-- Material shown --
○ ○ ○ ○ ○

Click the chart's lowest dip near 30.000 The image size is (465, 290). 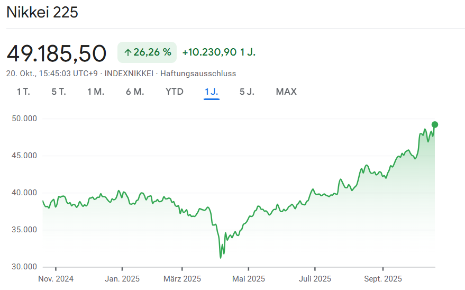pos(221,257)
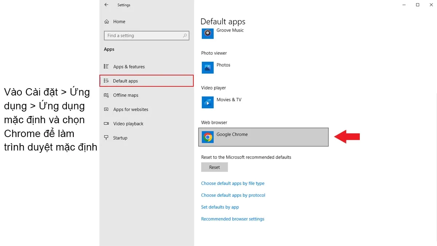Select the Default apps sidebar icon
Viewport: 437px width, 246px height.
[106, 81]
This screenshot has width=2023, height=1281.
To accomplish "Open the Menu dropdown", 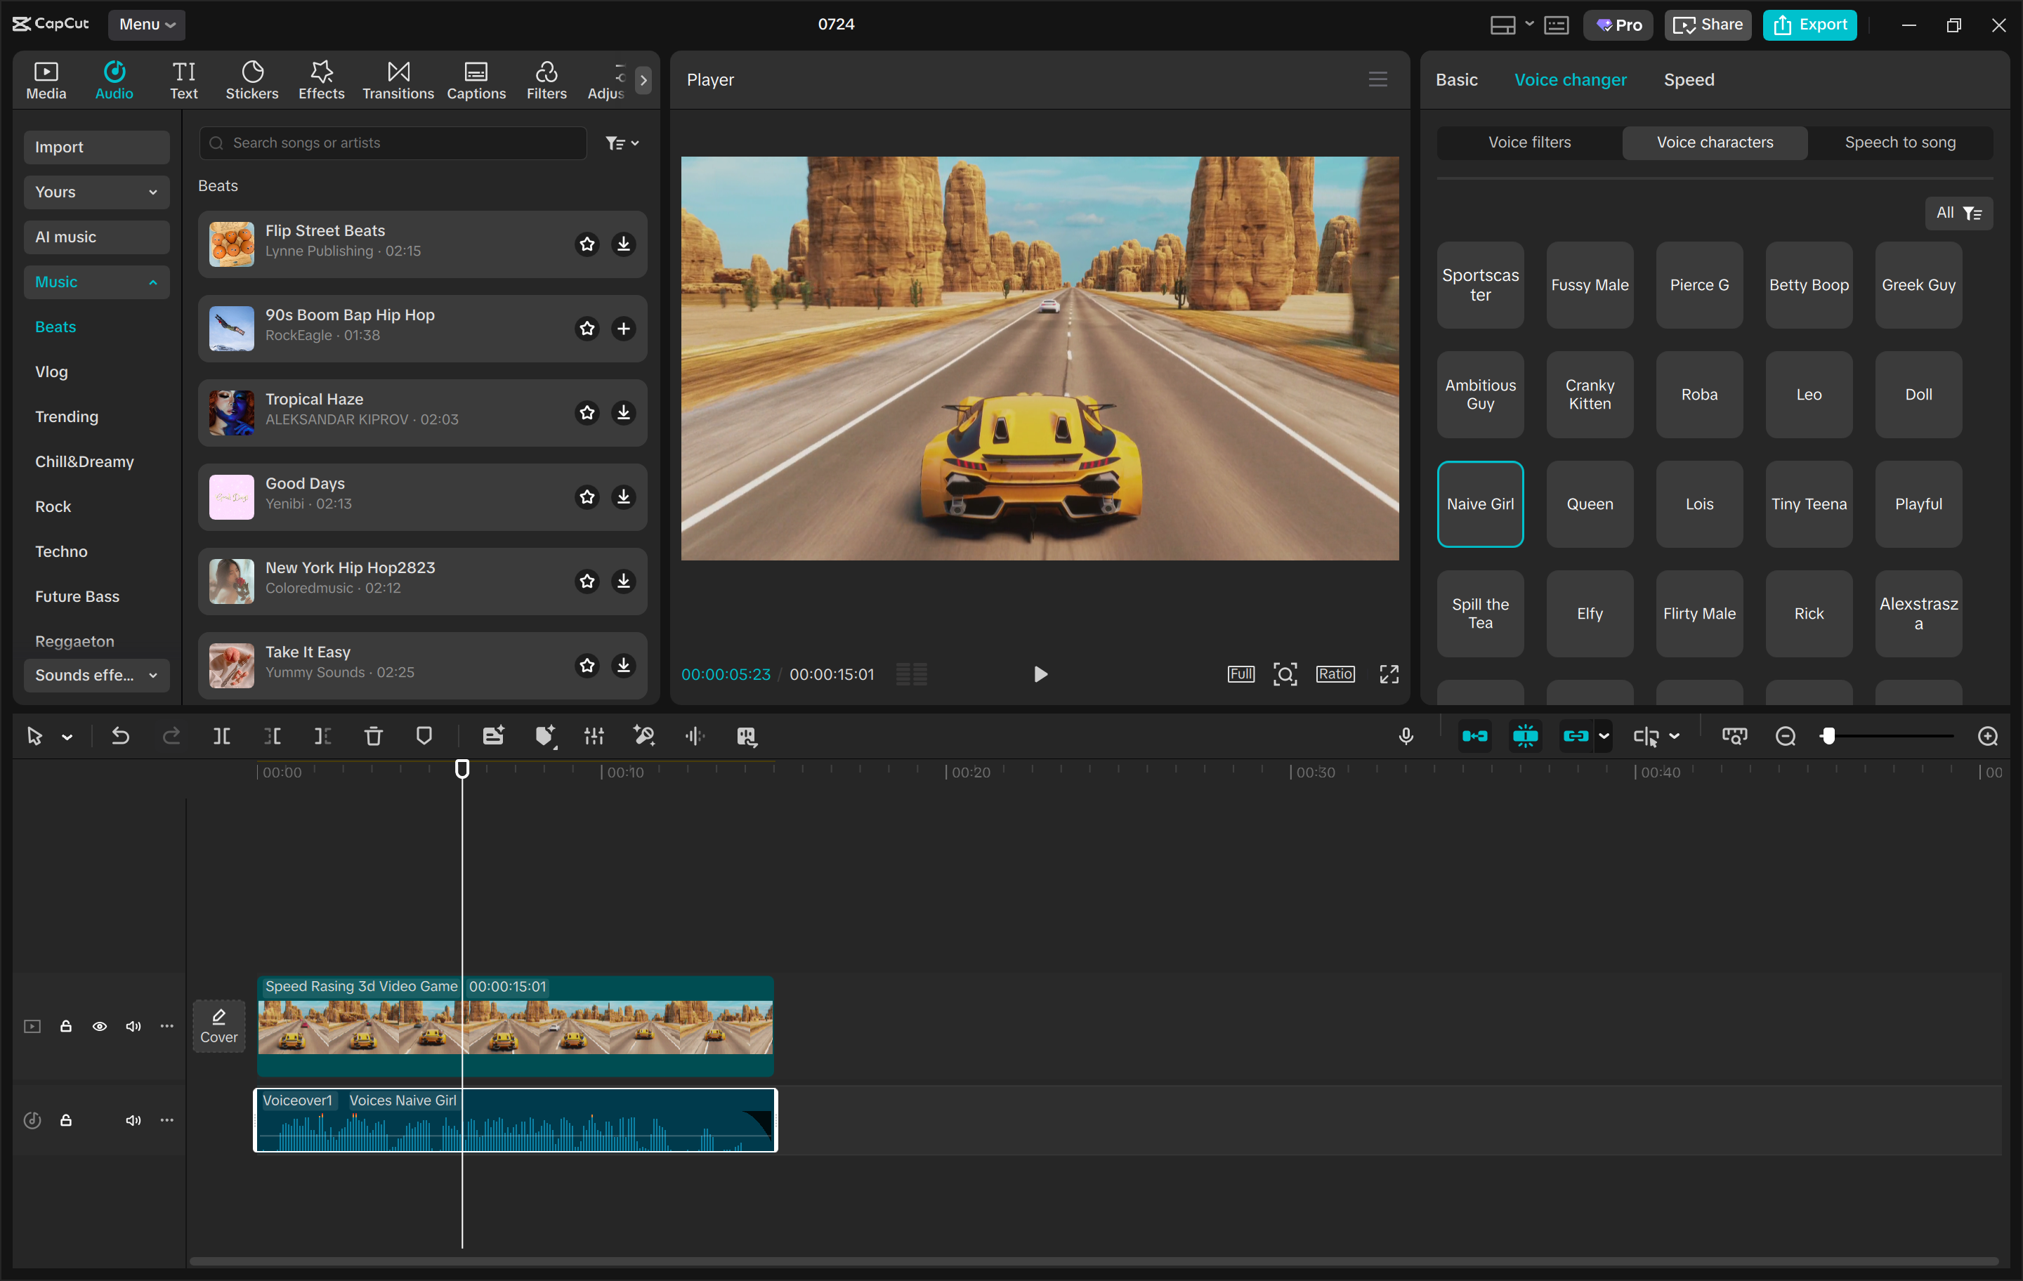I will click(x=147, y=24).
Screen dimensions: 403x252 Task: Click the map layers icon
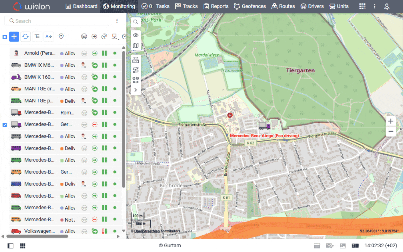pos(136,46)
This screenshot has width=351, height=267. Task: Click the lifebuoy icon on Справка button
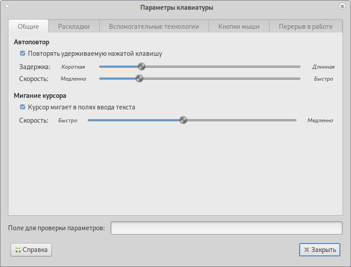(x=18, y=250)
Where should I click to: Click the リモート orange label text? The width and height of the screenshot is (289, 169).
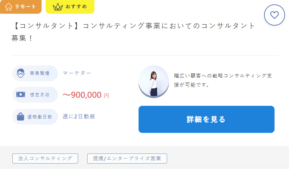coord(25,7)
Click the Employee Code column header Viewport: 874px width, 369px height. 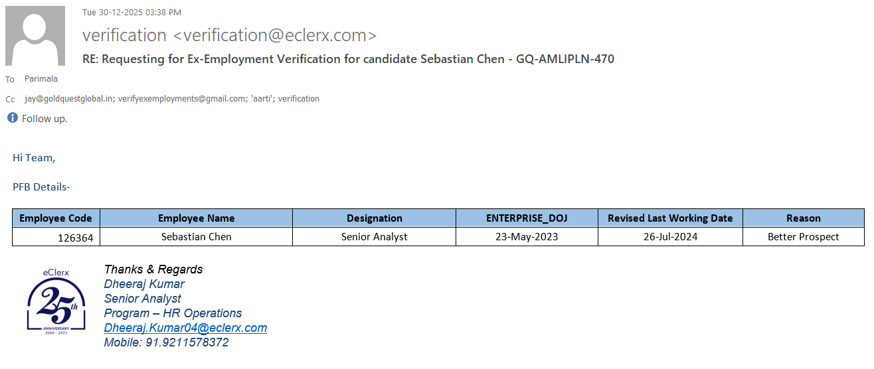tap(56, 218)
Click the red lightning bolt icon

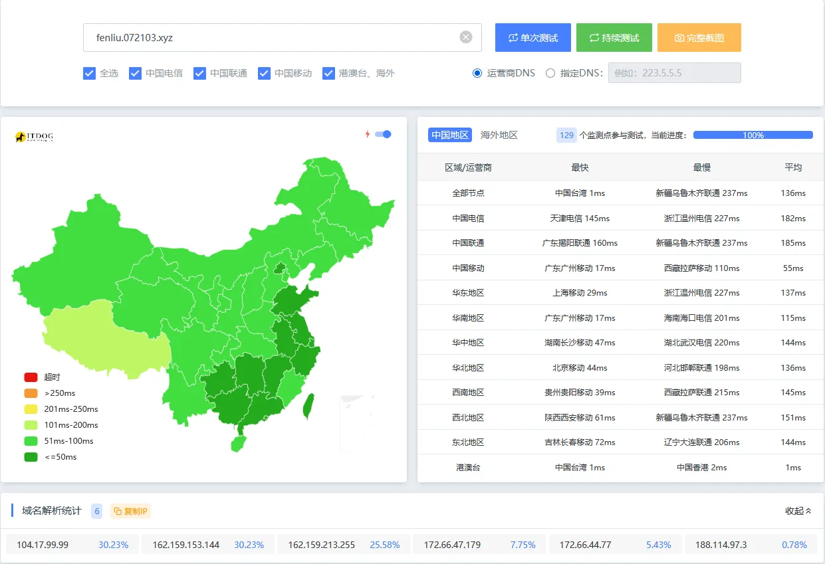pos(367,134)
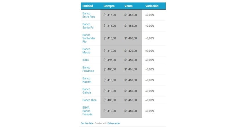Click ICBC compra value $1.495,00

pyautogui.click(x=110, y=60)
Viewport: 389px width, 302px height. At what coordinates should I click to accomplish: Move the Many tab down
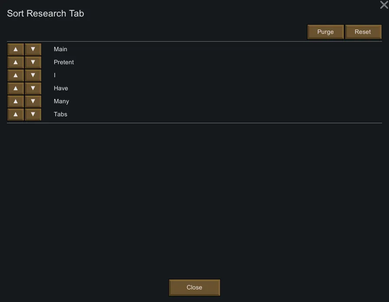click(x=33, y=102)
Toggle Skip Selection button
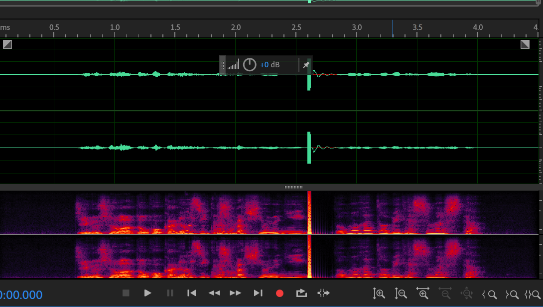 click(x=323, y=294)
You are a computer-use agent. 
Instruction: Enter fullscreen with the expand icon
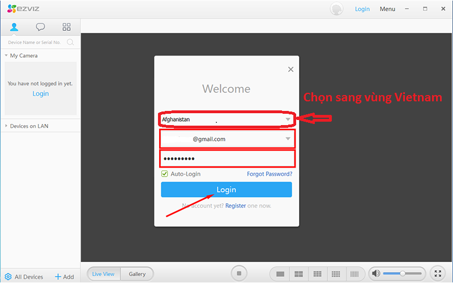click(x=437, y=273)
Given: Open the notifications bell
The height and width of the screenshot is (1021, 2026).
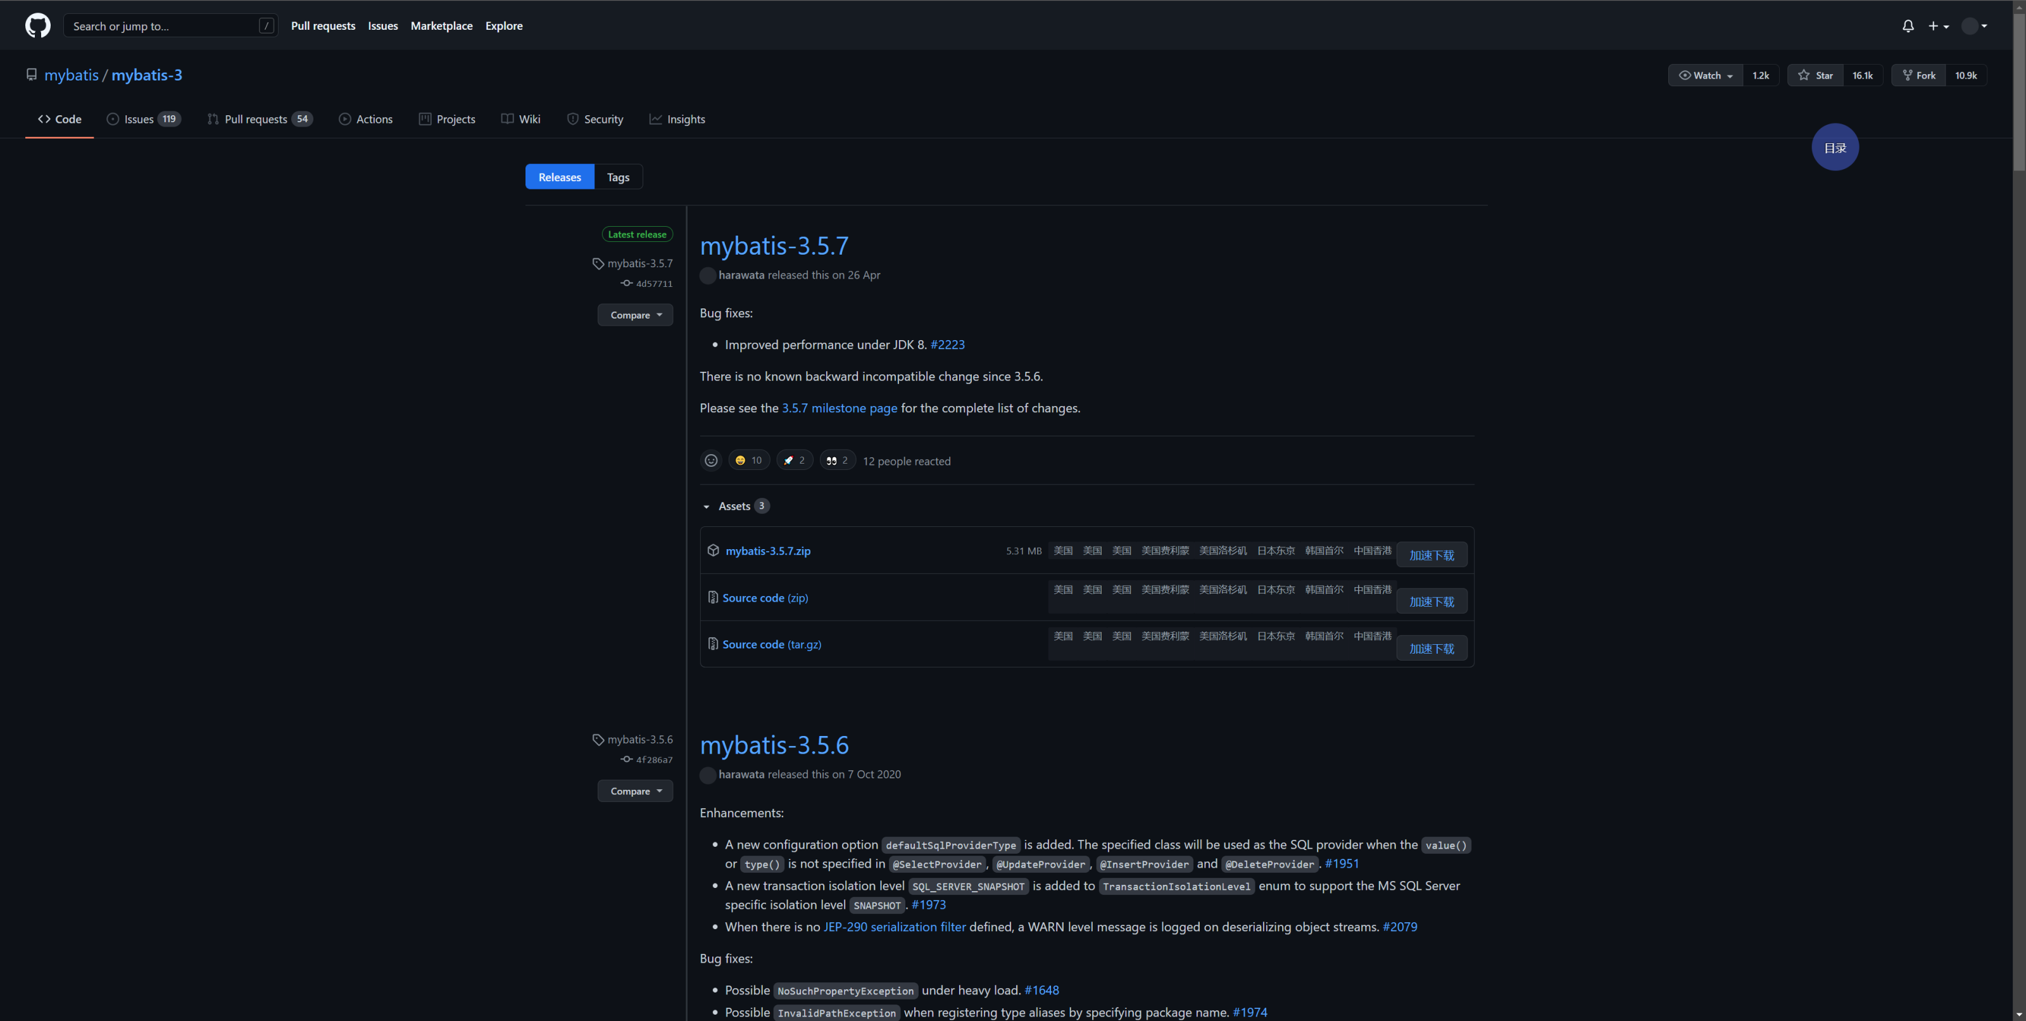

○ ○ ○ ○ ○

-- Directions --
Rescale the rows from the line holding "Viewport: 389px width, 302px" through the end of the rows, inclusive. Write those lines out again with their requests, multiply each click coordinate in the answers by 1.75 and round to whole numbers with halves going up, and leave the pictures out.

-- Written response --
Viewport: 389px width, 302px height. At what coordinates should I click to accomplish: Move the Many tab down
click(x=58, y=179)
Toggle Skip Selection button
 click(x=565, y=515)
You are a computer-use agent. 
Instruction: Enter fullscreen with the expand icon
click(x=765, y=478)
Given: Open the notifications bell
The height and width of the screenshot is (1021, 2026).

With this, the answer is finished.